Don Marcelino y la Generación del 27
La Generación del 27 arrasó con la poesía española de la segunda mitad del siglo XIX en general, y con la Menéndez Pelayo de modo muy especial.
Estimulado por la lectura de los textos de don Marcelino sobre el romanticismo, el doctor Cidad Vicario se ha entretenido en sus noches de vacaciones con algunos poemas de Heine.
Sueño de la noche de verano, fantásticamente
¡Sin finalidad es mi canto! Sí, sin finalidad
Como la vida, como el amor.
No rastreéis en él tendencias.[1]
Son los cuatro primeros versos de Atta Troll [2], un poema famoso de corte satírico contra la llamada "poesía comprometida", o sea tendenciosa. Ideológica. No sé, si mi amigo sabe bien que hay detrás de esos versos octosilábicos y sin rima de Heine. Tampoco yo lo tengo muy claro. ¡Qué importa ahora saber cuál fue la intención última del poeta! Lo decisivo es cómo se reciben. Sí, el talento, la capacidad y el afecto del lector son tan importantes como el verso escrito por el poeta. No hay poesía sin uno de esos dos componentes. Y es que la poesía, como dijo el mayor sabio de la tauromaquia española, es una adivinación intuitiva que depende de la obra que se crea como de la facultad de percepción de quien la lee o escucha. Valga esta aproximación a la poesía de todos los tiempos a cargo de don José María de Cossío y Martínez Fortún, conocido por El Cossío, o sea, por ser el principal responsable de la Enciclopedia de Los Toros, para responderle a mi amigo sobre la calidad de la poesía de Menéndez Pelayo.

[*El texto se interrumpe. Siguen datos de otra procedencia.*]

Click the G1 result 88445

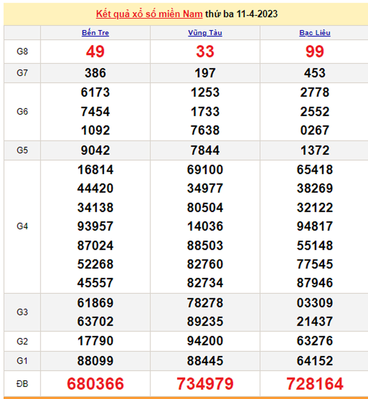tap(205, 361)
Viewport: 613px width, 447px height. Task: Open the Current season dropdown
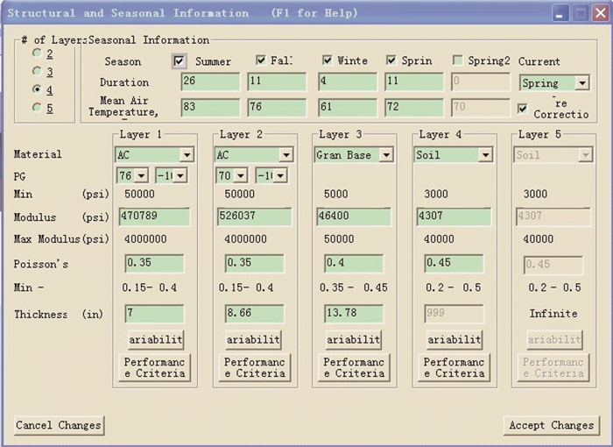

Don Marcelino escribió poesías en su juventud, quizá la más sobresaliente siga siendo su Epístola a Horacio escrita a los veinte años, incluso fueron correctamente valoradas en su tiempo por críticos como Clarín. Quizá no sea un gran poeta, pero su vocación lírica nadie la puso jamás en duda. Un lirismo trascendental recorre toda su obra. El propio Menéndez Pelayo fue consciente de sus límites poéticos. Mientras vivió, su obra poética fue tratada con cortesía y educación, pero pronto las envidias hicieron su trabajo. Fue negado como poeta. La Generación del 27 arrasó, por decirlo groseramente, con la poesía española de la segunda mitad del siglo XIX en general, y con la don Marcelino de modo muy especial, porque jamás le perdonó no ya sus versos sino su distancia crítica con un poeta del que todos ellos, salvo alguna excepción, hicieron bandera: Góngora.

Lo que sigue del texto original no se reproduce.